The Origins of Bigdata

While sharing our thoughts on big data with our communications team, we were storytellers. The story around big data was impromptu! We realized the oft-quoted VolumeVariety and Velocity actually can be mapped to TransactionsInteractions and Actions. I have represented it using a Visual.ly infographic background.

Here is a summary –

“The trend we observe is that the problems around big data are increasingly being spoken about more in business terms viz.Transactions, Interactions, Actions and less in technology terms viz. Volume, Variety, Velocity. These two represent complementary aspects and from a big data perspective promise better business-IT alignment in 2013, as business gets hungrier still for more actionable information.”

Volume – Transactions

More interestingly, as in a story, it flowed along time and we realize that big data appears on the scene as an IT challenge to grapple with when the Volume happens, which comes from either growing rate of transactions. Sometimes transactions occur in several hundreds per second, or as billions of database records required to process in a single batch were the volume is multiplied due to newer, more sophisticated models being applied as in the case of risk analysis. Big data appears on the scene as a serious IT challenge and project to deal with associated issues around scale and performance of large volumes of data. Typically, these are Operational in nature and internal facing.

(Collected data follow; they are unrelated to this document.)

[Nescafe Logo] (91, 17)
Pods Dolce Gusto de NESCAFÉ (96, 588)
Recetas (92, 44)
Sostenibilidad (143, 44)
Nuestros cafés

These large volumes are often dealt with by relying on a public Cloud infrastructure such as Amazon, Rackspace, Azure, etc. or more sophisticated solutions involving ‘big data appliances’ that combine Terabyte scale RAM at hardware level with  in-memory processing software from large companies such as HP, Oracle, SAP, etc.

Variety – Interactions

The next level of big data problems surface when dealing with external facing information arising out of Interactions with customers, and other stakeholders. Here one is confronted with a huge variety of information, mostly textual, captured from customers interactions with call centers, emails, or meta data from these including videos, logs, etc. The challenge is in semantic analysis of huge volumes of text to determine either user intent or sentiment and project brand reputation, etc. However, despite ability to process this volume and variety, getting a reasonably accurate measurement that is ‘good enough’ still remains a daunting challenge.

Value – Transactions + Interactions

The third level of big data appears where some try to make sense of all the data that is available – structured and unstructured, transactions and interactions, current and historical, to enrich the information, pollinate the raw text by determining business entities extracted, linking them to richer structured data, linking to yet other sources of external information, to triangulate and derive a better view of the data for more Value.

Velocity – Actions

And finally, we deal with Velocity of the information as it happens. Could be for obvious aspects like Fraud detection, etc. but also to determine actionable insights before information goes stale. This requires addressing all aspects of big data to be addressed as it flows and within a highly crunched time frame. For example, an equity analyst or broker would like to be informed about trading anomalies or patterns detected as intraday trades happen.

The business impact of Bigdata

First published on blog.bizosys.com 21 dec, 2012

As a company engaged in Big data before the term became as common as it is today, we are constantly having conversations around solutions that have a big data problem. Naturally, a lot of talk ranges around Hadoop, NoSQL, and other such technologies. 

But what we notice is a  pattern in how this is impacting business. There is a company that caters to researchers who till recently were dealing with petabytes of data. This is a client company and we helped implement our HSearch real time big data search engine for Hadoop. Before this intervention, the norm was to wait for upto 3 days at times to receive a report for a query spanning the petabytes of distributed information that was characterized by huge volumes and lot of variety. Today, the norm has changed with big data solution and it is about sub second response times.

Similarly, in a conversation with a Telecom industry veteran, we were told that the health of telecom has always been networks monitored across large volume of transmission towers and together generate over 1 Terabyte of data each day as machine logs, sensor data, etc. The norm here was to receive health reports compiled at a weekly frequency. Now, some players are not satisfied with that and want to receive these reports on a daily basis, and possibly hourly or even in real time.

Not stopping at reporting as it happens, or in near real-time, the next question business is asking, if you can tell so fast, can you predict it will happen, especially in  a world of monitoring IT systems and machine generated data. We will leave predicting around human generated data analytics (read – social feed analysis) out of the story for the moment. Predictive analysis could mean predicting that a certain purple shade large size polo neck is soon going to run out of stock for a certain market region given other events. Or it could mean, more feasible, that a machine serving rising number of visitors to a site is likely to go down soon since its current sensor data indicates a historical pattern, therefore, alert the adminstrator or better still bring up a new node on demand and keep it warm and ready. 

So it seems the value of big data is in its degree of freshness and actionability, and at most basic level, simply get the analysis or insight out faster by a manifold factor!